Islamabad (AsiaNews) – “Condanniamo l’atto di violenza contro il giornalista, vittima di un attentato; ma, al contempo, è anche doveroso sottolineare i sacrifici compiuti dai militari [per il Paese]. Dietro l’attacco al reporter vi sono dei criminali, che il Pakistan di oggi non riesce a controllare e fermare”. È quanto afferma ad AsiaNews Paul Bhatti, ex ministro federale per l’Armonia nazionale e leader di All Pakistan Minorities Alliance (Apma), in merito alla vicenda che ha riguardato il reporter tv Hamid Mir, vittima di un attacco mirato il 19 aprile da paese di un gruppo di sconosciuti. Intanto nel Paese si registra un altro omicidio eccellente: vittima l’avvocato e attivista per i diritti umani Rashid Rehman (nella foto), in prima fila nella difesa degli imputati per blasfemia. Da tempo nel mirino dell’estremismo islamico, egli è stato ucciso la scorsa notte da un commando a Multan, nel Punjab. Coordinatore della Commissione per i diritti umani del Pakistan (Hrcp), egli era una figura di punta nell’attivismo e nella lotta per la libertà nel Paese asiatico. La società civile esprime cordoglio alla famiglia per una “perdita irreparabile” e annuncia per oggi una manifestazione di piazza.

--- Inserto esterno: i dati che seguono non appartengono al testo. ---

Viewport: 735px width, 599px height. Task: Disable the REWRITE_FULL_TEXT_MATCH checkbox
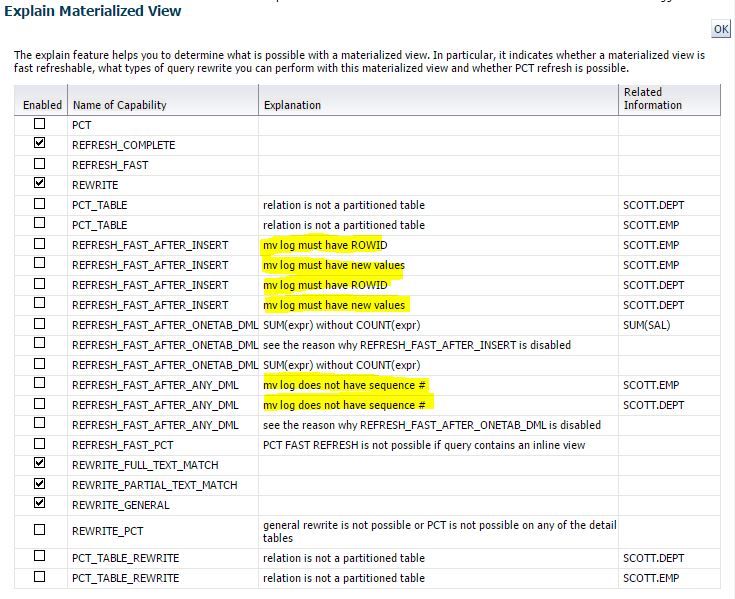coord(40,464)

Fra polemiche e scambi di accuse, prosegue intanto la vicenda che ha visto coinvolto il giornalista tv Hamid Mir. Nei giorni scorsi il giudice aggiunto Muhammad Jehangir Awan ha aperto un fascicolo di indagine contro GeoTv e il fratello Amir Mir, per diffamazione ai danni dei servizi segreti pakistani (Isi). Colleghi e famiglia raccontano che il cronista sarebbe finito nel mirino dei servizi per le indagini compiute sui fatti più controversi del recente passato. Egli è il volto più popolare del giornalismo televisivo in Pakistan, una delle nazioni al mondo – come testimonia una recente indagine di Reporter Senza Frontiere (Rsf) – più pericolose per i giornalisti.
Il portavoce dell’esercito, pur manifestando solidarietà al giornalista colpito, definisce le accuse della famiglia “frutto dell’emotività” del momento e bolla la condotta dei vertici di GeoTv come “irresponsabile”. Esperti di politica pakistana sottolineano che dietro la vicenda si gioca una vera e propria guerra nel mercato dei media nazionali – con GeoNews che detiene il 70% della pubblicità – mentre si rafforza il controllo di governo, vertici militari e istituzioni sulla stampa.
Hamid Mir ha testimoniato di fronte alla commissione di inchiesta a Karachi, chiamata a far luce sul suo attentato; egli è stato colpito per sei volte, ma i proiettili non hanno raggiunto punti vitali ed egli si è potuto salvare. Egli non ha voluto rilasciare dichiarazioni ufficiali di fronte ai tre uomini che formano la commissione, scelti fra servizi segreti e altre forze di sicurezza. Primo reporter ad intervistare Osama bin Laden dopo l’11 settembre, già nel 2012 è sopravvissuto ad un attentato di matrice talebana ed è stato più volte oggetto di minacce di morte da parte di gruppi islamisti.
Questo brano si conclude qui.